Recurrent & Infected Giant Cell Tumour of Lower Tibia
Hi, I am Dr Srimanth B S
Welcome to Sutures & Stories,
Bone tumors are rare! But a few are aggressive and often lead to disability or even slow death, mirroring a cancerous path. Such tumors in rare locations in the extremity often pose a challenge in limb salvage surgery, or worse may even end up in an amputation. Team effort, involving a multidisciplinary team aided with enhanced imaging techniques to identify the tumor and an evolving surgical skill set with approach are crucial for the best of outcomes.

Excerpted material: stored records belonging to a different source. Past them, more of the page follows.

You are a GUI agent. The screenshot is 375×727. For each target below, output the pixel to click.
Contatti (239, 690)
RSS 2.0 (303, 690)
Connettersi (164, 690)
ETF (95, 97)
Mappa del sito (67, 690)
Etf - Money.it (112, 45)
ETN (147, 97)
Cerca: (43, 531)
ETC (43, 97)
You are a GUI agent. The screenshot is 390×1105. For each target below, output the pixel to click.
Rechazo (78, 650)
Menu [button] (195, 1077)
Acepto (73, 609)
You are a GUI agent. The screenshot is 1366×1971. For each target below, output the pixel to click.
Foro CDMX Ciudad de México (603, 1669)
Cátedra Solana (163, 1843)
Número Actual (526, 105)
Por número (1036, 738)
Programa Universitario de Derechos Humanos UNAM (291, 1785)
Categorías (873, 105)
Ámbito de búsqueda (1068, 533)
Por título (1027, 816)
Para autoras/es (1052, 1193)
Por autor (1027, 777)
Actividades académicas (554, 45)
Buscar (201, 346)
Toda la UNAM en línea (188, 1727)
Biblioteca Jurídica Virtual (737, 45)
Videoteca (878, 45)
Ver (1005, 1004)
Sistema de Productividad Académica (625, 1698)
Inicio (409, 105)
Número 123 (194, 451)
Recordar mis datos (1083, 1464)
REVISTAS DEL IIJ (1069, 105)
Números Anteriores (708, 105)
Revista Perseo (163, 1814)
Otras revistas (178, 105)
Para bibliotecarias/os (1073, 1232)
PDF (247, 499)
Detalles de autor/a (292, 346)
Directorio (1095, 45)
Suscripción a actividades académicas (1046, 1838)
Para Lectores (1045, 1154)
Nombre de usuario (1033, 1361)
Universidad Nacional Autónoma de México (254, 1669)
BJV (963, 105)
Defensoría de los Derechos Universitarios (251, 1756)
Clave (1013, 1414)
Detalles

In this context, let me share a “Doctor we trust you- I don’t want to Lose My Leg” story from 2017. Mr. Ganesh, a 2nd year student in civil engineering in Goa (name changed), walked into the clinic with a visibly uncomfortable limp. His lower leg and ankle were swollen, with angry blue-green veins screaming and coursing all along. I asked him if he could walk about and wince he did, with each step. And there was an ulcer along the old scar which was discharging pus. He had undergone two surgeries for bone tumor (Index surgery in 2012 & later for recurrence in 2014 at different hospitals).
Multiple scans were done to precisely ascertain if it was the infection which was troubling him or was it a recurrence of tumor. A biopsy confirmed relapse of tumor. So our team concluded that his relapse situation was complicated by a superadded infection of some rare superbug called “Acinetobacter” . His family shared that they were suggested to go for amputation the day pus started pouring, but they waited and hoped antibiotics would cure it. Summarizing what he had gone through and the road ahead, our team concurred that he would be better off rehabilitated early with an amputation below the knee.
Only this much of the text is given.